Demandes entrantes de l’étranger

La SFMA reçoit un grand nombre de demandes d'assistance internationale. Elle ne transmet des informations non publiques aux autorités étrangères de surveillance des marchés financiers que si celles-ci sont tenues au secret d'État ou professionnel et qu'elles utilisent ces informations exclusivement pour mettre en œuvre le droit des marchés financiers.

  • Loi sur la surveillance des marchés financiers (FINMASA)

La SFMA étant destinataire d'un grand nombre de demandes principalement liées aux délits d'initiés, aux manipulations de marché et aux obligations de déclaration, les dispositions de coopération suisse régissent la transmission d'informations par la SFMA aux autorités étrangères de surveillance des marchés financiers. La SFMA reçoit également régulièrement des demandes d'informations sur la bonne conduite des affaires.
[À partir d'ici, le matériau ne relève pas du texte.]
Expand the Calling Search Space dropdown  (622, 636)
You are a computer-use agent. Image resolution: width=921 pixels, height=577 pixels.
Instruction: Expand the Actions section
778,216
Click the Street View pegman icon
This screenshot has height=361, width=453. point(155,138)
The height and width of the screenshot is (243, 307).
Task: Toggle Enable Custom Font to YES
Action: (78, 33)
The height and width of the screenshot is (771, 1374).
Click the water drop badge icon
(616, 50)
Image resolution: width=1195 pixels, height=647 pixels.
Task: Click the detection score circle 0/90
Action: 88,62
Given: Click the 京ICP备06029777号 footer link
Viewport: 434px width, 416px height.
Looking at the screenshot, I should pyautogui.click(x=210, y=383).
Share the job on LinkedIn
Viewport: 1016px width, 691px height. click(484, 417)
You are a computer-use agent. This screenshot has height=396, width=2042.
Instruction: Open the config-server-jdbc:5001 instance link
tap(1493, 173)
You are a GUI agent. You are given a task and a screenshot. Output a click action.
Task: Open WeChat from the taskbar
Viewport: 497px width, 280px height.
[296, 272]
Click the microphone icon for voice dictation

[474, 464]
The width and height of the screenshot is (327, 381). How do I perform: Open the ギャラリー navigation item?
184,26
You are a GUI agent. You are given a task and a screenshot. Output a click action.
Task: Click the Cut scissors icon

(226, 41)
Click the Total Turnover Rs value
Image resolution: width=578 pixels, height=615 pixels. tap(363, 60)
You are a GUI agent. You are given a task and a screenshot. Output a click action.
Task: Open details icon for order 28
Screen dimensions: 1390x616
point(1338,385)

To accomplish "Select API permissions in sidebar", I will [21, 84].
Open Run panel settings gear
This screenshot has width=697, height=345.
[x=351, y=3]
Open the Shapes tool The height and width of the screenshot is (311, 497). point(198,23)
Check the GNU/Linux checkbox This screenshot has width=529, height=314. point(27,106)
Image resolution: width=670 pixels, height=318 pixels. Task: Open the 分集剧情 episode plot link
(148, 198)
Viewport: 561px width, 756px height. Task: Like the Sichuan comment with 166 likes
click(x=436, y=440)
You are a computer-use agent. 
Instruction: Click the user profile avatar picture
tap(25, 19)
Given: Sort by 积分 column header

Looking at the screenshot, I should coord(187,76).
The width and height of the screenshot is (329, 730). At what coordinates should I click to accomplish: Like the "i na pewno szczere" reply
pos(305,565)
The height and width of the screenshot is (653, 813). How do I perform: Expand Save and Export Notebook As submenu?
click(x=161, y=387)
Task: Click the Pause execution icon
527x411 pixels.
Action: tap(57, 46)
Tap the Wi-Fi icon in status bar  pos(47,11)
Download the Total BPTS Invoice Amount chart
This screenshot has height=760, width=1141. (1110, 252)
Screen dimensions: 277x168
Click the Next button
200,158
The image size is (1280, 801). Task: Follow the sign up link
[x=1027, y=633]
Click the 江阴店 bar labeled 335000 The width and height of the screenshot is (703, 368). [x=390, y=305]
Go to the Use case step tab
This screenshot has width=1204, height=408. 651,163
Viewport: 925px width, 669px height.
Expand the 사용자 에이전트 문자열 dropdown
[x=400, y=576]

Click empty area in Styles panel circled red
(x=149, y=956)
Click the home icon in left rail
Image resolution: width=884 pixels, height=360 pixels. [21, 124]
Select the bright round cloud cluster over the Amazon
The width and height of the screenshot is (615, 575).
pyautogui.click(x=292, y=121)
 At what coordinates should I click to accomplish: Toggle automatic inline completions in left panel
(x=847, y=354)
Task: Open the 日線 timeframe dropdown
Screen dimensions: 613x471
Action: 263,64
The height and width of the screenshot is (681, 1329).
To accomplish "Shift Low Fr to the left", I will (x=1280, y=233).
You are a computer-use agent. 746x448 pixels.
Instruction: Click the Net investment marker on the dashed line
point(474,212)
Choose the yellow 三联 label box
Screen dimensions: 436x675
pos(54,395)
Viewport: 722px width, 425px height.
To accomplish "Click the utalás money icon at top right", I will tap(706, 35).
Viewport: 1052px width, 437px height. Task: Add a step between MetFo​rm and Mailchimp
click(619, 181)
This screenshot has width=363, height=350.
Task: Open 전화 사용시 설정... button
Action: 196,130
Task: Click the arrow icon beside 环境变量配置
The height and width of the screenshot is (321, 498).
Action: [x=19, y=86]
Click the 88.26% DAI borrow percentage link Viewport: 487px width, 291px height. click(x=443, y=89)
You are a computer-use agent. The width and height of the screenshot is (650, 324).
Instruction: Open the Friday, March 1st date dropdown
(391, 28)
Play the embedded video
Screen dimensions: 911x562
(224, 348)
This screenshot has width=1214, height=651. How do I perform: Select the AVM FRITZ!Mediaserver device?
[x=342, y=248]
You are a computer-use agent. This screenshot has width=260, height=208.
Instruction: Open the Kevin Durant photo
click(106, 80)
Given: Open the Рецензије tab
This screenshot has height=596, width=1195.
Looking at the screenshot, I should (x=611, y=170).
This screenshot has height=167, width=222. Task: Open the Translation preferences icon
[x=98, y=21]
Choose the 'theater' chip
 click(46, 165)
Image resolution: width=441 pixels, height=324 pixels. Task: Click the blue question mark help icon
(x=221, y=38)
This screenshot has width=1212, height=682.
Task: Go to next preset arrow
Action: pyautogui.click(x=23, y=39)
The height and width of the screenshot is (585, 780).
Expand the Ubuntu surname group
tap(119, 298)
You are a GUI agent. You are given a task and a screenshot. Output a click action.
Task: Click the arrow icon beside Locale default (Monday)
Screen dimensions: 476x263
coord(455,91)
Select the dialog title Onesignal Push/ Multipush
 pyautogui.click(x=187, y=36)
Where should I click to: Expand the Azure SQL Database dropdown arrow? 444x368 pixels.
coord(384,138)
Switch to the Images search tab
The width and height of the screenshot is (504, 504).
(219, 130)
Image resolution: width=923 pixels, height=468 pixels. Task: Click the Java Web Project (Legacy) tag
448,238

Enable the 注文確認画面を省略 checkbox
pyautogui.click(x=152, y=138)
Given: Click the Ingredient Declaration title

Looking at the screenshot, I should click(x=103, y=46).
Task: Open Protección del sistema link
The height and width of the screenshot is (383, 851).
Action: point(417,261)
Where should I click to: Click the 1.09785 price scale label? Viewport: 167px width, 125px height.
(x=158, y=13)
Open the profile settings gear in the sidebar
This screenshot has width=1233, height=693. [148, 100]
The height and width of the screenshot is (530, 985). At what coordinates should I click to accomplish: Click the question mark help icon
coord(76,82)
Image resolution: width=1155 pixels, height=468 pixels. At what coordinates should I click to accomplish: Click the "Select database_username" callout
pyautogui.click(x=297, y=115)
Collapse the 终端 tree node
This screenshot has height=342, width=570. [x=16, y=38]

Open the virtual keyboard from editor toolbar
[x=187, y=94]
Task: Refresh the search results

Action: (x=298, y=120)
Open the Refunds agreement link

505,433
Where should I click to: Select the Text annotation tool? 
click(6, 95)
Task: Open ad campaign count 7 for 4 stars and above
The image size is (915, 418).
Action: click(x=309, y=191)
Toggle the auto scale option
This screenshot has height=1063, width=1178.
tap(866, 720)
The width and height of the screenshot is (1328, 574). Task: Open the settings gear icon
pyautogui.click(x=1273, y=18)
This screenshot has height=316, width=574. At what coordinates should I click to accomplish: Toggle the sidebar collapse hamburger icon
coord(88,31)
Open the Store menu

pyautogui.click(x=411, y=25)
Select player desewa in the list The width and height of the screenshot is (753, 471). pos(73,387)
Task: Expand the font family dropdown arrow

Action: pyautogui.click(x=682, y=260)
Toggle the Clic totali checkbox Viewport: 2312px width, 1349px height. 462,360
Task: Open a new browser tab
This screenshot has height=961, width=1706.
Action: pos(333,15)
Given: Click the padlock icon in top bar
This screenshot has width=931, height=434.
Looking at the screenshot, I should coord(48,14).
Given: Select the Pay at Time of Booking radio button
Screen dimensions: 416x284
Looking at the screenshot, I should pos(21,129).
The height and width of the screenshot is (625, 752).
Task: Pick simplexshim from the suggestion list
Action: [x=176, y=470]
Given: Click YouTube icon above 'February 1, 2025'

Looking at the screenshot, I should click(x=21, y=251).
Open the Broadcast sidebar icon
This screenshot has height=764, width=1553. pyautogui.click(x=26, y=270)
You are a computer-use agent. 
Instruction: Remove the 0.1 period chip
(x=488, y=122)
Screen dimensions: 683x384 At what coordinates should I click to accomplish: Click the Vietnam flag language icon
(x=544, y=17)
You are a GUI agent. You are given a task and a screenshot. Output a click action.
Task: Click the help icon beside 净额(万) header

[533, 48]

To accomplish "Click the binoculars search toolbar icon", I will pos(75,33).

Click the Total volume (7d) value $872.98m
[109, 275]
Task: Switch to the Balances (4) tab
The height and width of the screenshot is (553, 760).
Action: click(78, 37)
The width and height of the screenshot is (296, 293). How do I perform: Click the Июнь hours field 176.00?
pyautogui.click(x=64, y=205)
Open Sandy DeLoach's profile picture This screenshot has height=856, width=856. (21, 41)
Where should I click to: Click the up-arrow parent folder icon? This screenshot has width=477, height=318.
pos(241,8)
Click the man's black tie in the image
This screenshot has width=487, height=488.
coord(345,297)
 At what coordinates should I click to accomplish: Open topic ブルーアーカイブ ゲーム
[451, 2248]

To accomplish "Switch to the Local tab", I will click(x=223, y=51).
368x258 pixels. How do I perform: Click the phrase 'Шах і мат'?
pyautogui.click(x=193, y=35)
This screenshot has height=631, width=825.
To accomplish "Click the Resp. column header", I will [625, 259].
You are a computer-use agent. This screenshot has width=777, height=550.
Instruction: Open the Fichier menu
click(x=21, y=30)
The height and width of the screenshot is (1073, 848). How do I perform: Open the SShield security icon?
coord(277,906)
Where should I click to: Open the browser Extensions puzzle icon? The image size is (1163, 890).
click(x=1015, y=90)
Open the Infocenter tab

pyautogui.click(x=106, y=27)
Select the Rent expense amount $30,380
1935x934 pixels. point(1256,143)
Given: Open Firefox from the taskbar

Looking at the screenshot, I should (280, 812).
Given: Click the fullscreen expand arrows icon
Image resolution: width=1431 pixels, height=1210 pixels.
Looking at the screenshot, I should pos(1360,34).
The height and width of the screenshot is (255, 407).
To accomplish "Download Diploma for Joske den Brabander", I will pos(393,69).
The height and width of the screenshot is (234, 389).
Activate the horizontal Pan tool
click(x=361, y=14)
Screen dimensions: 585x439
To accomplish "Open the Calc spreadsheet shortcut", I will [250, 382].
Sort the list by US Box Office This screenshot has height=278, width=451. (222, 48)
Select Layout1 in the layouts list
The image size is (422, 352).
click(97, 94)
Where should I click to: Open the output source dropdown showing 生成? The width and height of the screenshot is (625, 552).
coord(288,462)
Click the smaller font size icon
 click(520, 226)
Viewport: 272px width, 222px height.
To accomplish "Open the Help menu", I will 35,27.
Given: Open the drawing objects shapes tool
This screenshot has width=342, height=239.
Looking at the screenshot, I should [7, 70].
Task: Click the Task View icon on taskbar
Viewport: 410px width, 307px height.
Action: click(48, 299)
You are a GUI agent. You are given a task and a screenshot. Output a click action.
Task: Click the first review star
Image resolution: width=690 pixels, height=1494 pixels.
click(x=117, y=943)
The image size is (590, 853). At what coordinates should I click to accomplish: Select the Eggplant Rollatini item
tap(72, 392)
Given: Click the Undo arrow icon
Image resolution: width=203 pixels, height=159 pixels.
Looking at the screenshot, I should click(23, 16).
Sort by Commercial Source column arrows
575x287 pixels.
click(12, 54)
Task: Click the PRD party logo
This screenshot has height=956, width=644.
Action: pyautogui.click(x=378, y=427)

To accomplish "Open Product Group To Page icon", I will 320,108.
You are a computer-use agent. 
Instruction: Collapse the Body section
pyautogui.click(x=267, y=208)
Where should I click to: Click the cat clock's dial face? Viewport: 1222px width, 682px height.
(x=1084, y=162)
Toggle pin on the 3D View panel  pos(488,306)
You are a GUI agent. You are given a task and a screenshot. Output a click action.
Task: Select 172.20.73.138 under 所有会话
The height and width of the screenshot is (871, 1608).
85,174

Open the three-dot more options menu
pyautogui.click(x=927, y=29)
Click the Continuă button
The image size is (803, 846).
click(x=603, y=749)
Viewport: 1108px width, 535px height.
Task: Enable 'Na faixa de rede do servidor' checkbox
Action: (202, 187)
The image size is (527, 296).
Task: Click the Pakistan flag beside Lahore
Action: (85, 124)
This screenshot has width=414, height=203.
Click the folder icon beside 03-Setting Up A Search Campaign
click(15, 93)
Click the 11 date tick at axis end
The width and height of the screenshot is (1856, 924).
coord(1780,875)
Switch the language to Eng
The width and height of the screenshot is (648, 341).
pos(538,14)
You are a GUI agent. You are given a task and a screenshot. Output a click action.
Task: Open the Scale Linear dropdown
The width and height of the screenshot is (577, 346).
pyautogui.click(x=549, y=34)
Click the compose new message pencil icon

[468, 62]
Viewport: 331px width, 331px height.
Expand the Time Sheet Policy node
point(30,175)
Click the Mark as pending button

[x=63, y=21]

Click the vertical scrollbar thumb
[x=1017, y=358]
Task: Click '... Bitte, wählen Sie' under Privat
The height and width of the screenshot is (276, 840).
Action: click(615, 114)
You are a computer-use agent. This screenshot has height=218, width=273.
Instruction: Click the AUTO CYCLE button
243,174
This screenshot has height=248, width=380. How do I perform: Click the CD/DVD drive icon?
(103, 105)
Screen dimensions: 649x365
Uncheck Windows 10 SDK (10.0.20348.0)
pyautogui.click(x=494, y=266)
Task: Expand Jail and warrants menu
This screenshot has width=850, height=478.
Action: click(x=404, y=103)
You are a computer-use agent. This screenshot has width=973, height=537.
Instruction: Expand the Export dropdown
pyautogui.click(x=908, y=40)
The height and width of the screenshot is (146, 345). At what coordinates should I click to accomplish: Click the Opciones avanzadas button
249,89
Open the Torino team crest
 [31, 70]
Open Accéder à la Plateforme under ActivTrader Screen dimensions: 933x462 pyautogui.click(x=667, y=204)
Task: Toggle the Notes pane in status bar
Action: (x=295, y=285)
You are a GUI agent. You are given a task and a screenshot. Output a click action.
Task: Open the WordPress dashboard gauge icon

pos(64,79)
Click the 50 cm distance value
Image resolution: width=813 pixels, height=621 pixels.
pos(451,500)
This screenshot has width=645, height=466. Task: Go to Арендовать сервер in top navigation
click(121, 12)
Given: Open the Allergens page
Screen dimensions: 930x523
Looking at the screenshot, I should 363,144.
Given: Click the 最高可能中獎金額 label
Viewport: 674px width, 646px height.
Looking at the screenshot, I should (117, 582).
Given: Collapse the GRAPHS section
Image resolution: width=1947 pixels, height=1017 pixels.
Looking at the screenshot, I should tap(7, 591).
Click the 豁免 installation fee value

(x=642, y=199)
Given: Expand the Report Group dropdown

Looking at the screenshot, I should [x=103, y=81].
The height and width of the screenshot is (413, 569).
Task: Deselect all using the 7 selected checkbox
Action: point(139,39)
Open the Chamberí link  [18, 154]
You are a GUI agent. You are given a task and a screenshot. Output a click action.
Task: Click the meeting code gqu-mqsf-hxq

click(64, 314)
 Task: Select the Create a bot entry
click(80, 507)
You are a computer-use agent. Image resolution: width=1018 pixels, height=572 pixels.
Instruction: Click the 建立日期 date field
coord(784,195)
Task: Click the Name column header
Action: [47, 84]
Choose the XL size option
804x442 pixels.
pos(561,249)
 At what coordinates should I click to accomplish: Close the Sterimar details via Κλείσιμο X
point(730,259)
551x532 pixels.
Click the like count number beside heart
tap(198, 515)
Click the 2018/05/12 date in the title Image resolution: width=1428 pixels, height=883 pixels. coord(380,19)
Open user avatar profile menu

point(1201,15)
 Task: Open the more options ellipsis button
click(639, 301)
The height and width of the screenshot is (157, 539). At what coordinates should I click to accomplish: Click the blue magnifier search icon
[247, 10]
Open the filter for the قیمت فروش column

Principe de confidentialité et de spécialité

La SFMA ne transmet des informations et des documents non publics à des autorités étrangères de surveillance des marchés financiers que si celles-ci sont tenues au secret d'État ou professionnel (principe de confidentialité) et utilisent ces informations exclusivement pour mettre en œuvre le droit des marchés financiers (principe de spécialité) ou pour les transmettre aux autorités compétentes (art. 42, al. 2). FINMASA).

Traitement des informations sur les clients individuels

En ce qui concerne les clients individuels, la SFMA doit obtenir l'accord des clients pour la transmission des informations. S'ils s'y opposent, la SFMA rend une décision susceptible de recours, auquel cas les clients peuvent engager une procédure administrative contre la transmission des informations (art. 42a, al. 2 LFINMA). Ce n’est que lorsque le Tribunal administratif fédéral (TAF) fait droit au recours d’un client que les données ne sont pas transmises. Le TAF est le tribunal de dernière instance.

Risque de compromission de l'enquête – pas de notification préalable

Si l'autorité requérante peut démontrer que l'information du client compromettrait l'objectif de l'assistance fournie et nuirait à l'accomplissement effectif de sa mission, la SFMA n'en informe pas au préalable les clients (art. 42a, al. 4 LFINMA). Les raisons pour cela peuvent être la probabilité de destruction de preuves, le risque potentiel de collusion entre les parties suspectes, le transfert d’actifs, d’autres actes de collusion qui pourraient affecter la confidentialité des procédures en cours de l’autorité requérante et une limitation imminente. Le risque de compromettre une enquête relative à la surveillance du marché est donc relativement élevé, en particulier lorsque l'autorité étrangère requérante ne connaît pas l'identité des acteurs du marché concernés au moment où elle formule la demande. Si les exigences légales sont remplies, la SFMA transmet les informations directement à l'autorité requérante, sans en informer les clients. Dès qu'il n'y a plus de risque de compromettre les enquêtes, les clients sont informés du transfert d'informations. Toute règle d'action ultérieure se limite uniquement à établir que le transfert d'informations était illégal (art. 42a, al. 6 LFINMA).